We have Eve, Sybil, and Trent to worry about. 

Eve is eavesdropping on the blockchain to discover where (what IP address) transactions originate.  In addition, she does blockchain analysis to identify actors and associate them with past transactions.  Generally, we tolerate Eve because we can't create a completely opaque Eve-proof system without creating a Trent. 

Sybil can create any number of wallets/accounts at any time, making voting mechanisms useless.  The hash rate consensus mechanism was supposed to counter Sybil, but in the presence of rentable hashing power, Sybil can (if she pays money) subvert this mechanism as well.  Sybil is endemic to anonymous trustless systems. 

Trent is the "trusted" authority - a centralized node whose defection is capable of making the system not work.  We have tried very hard to avoid creating a Trent.  The Zerocoin proposal's main problem is that it requires a Trent to set up the encryption parameters.  If Trent defects, there can be any amount of hidden coins in the blockchain and nobody will be able to show it.   Existing solutions to Sybil attacks require Trent to issue accounts linked to keys so that Sybil can't just make up as many new ones as she wants.   

Anyway:  No way to completely avoid Eve and Sybil without creating Trent.  No way to completely avoid Trent without tolerating Eve and Sybil. 

[Peter R]

However that doesn't stop an attacker who can rent 100% of the hashrate for 6 confirmations for on the order of 6 x 25 = 150 BTC in cost (rough estimate based on block reward).

An absurd attack deserves an equally absurd defence:  we'll rent 101% of the world's electricity production so that your hashpower will hash in reverse!

[AnonyMint]

However that doesn't stop an attacker who can rent 100% of the hashrate for 6 confirmations for on the order of 6 x 25 = 150 BTC in cost (rough estimate based on block reward).

An absurd attack deserves an equally absurd defence:  we'll rent 101% of the world's electricity production so that your hashpower will hash in reverse!

Hopefully you were just joking?
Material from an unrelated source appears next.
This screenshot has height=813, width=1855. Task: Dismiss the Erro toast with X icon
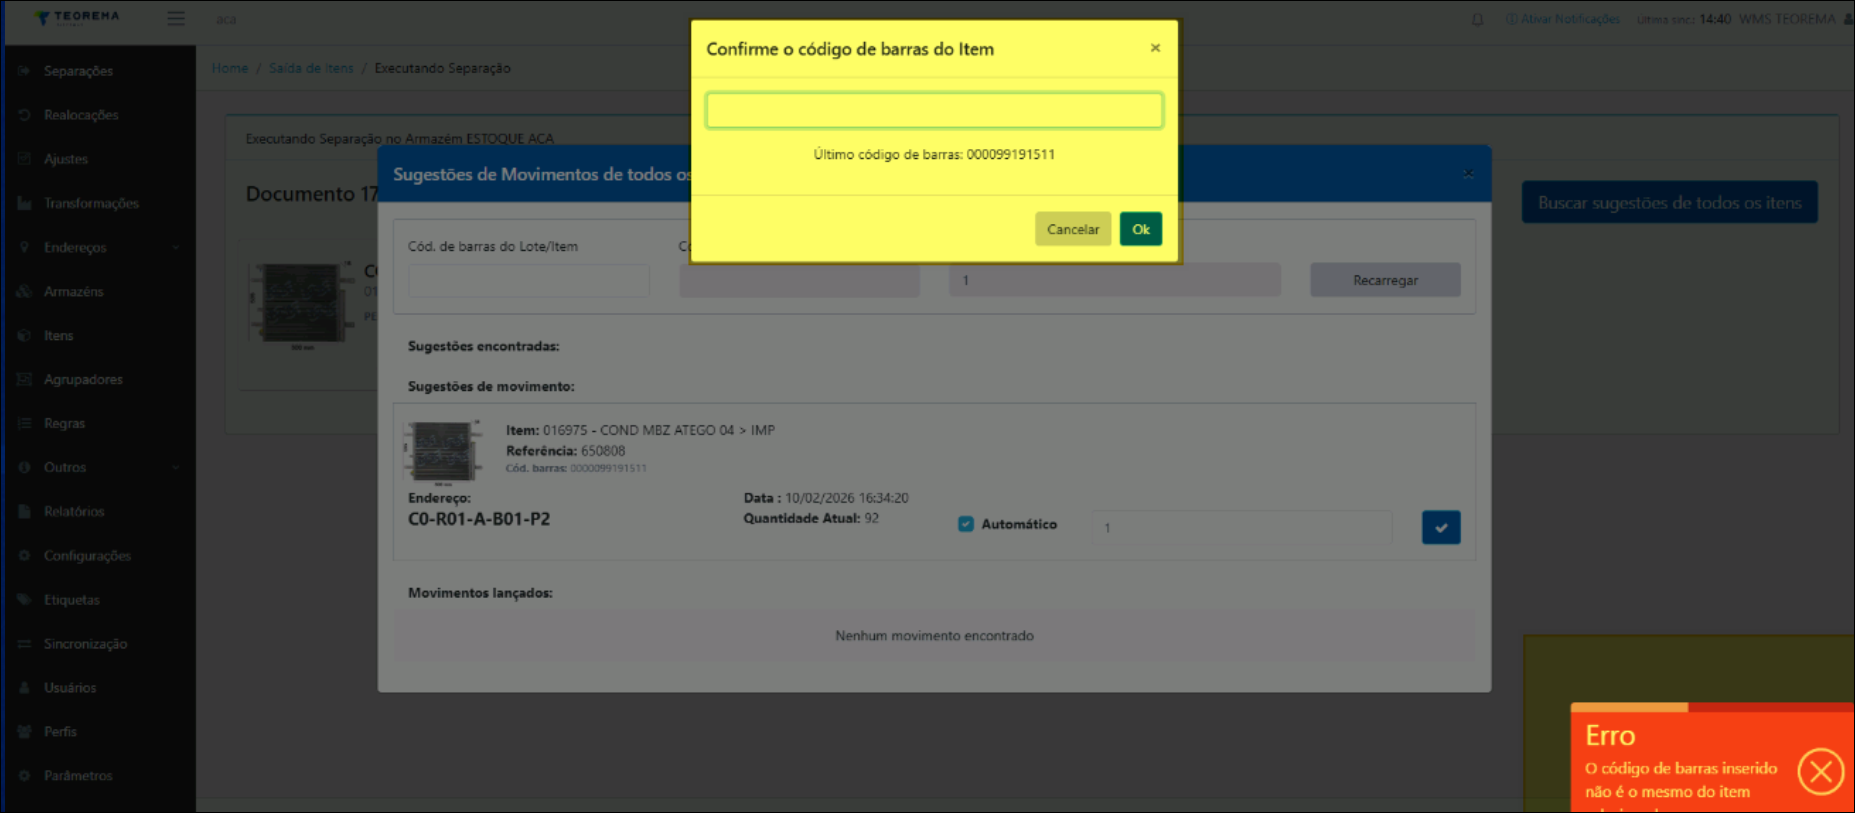pos(1820,772)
Clearly that is 100% of the sustained hashrate that exists at any point in time, not 100% of the world's electricity production. And of course you don't need 100% of it, just 50+% (> 50%). I was just providing an estimate of the maximum cost to mount the attack, which turns out to be absurdly low.

Edit: The absurd nature of the attack is today probably 50% of the hashrate is not rentable (thus greater than 6 confirmations is probably not necessary now). But this could change over time if the trend is towards getting market prices for ASICs.